Do you build fences and walls? What is the purpose of your fence and wall? Who is it for? Does it keep somebody/something in or out? Castles, prisons, farmers, and resort hotels each build walls and fences but they served very different purposes. If you do not know your purpose, you may unintentionally find yourself on the wrong side of the wall you are building.
If you were to design a coat of arms for yourself, how would it manifest itself? What symbols would you include? Colors? Accents? What would be the story contained within the shield? What if you were to merge with another kingdom? What symbols would you keep? Which would you be willing to forgo in order to make space to incorporate symbols that were important to your new partner?
You may have memorized the path but how does an individual who is new to your enterprise navigate their way? Today I was locked in a room that I had entered with a key card. The only way out was to use the interior door and then come around the outside and re-enter with my key card and prop the door open in order to remove my bags. I am sure there was a simple way out but somebody made the assumption that everyone would know how to do it. I needed instructions and nobody was around to help so I improvised. I am guessing I am not the first one who has found the exit confusing.
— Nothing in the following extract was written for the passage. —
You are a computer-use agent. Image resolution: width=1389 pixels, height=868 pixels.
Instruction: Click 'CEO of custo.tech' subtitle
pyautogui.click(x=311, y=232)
What assumptions are keeping you from serving those who are seeking you? How can you add value by being more generous in directing them towards you?
Our commitment to reaching a destination is tested when we encounter detours and closures. If we are prepared to alter course we are far more agile than when the route outweighs the destination. Too often we forget to survey the landscape from the summit to find alternate routes.
“You cannot stay on the summit forever; you have to come down again. So why bother in the first place? Just this: What is above knows what is below, but what is below does not know what is above. One climbs, one sees. One descends, one sees no longer, but one has seen. There is an art of conducting oneself in the lower regions by the memory of what one saw higher up. When one can no longer see, one can at least still know.”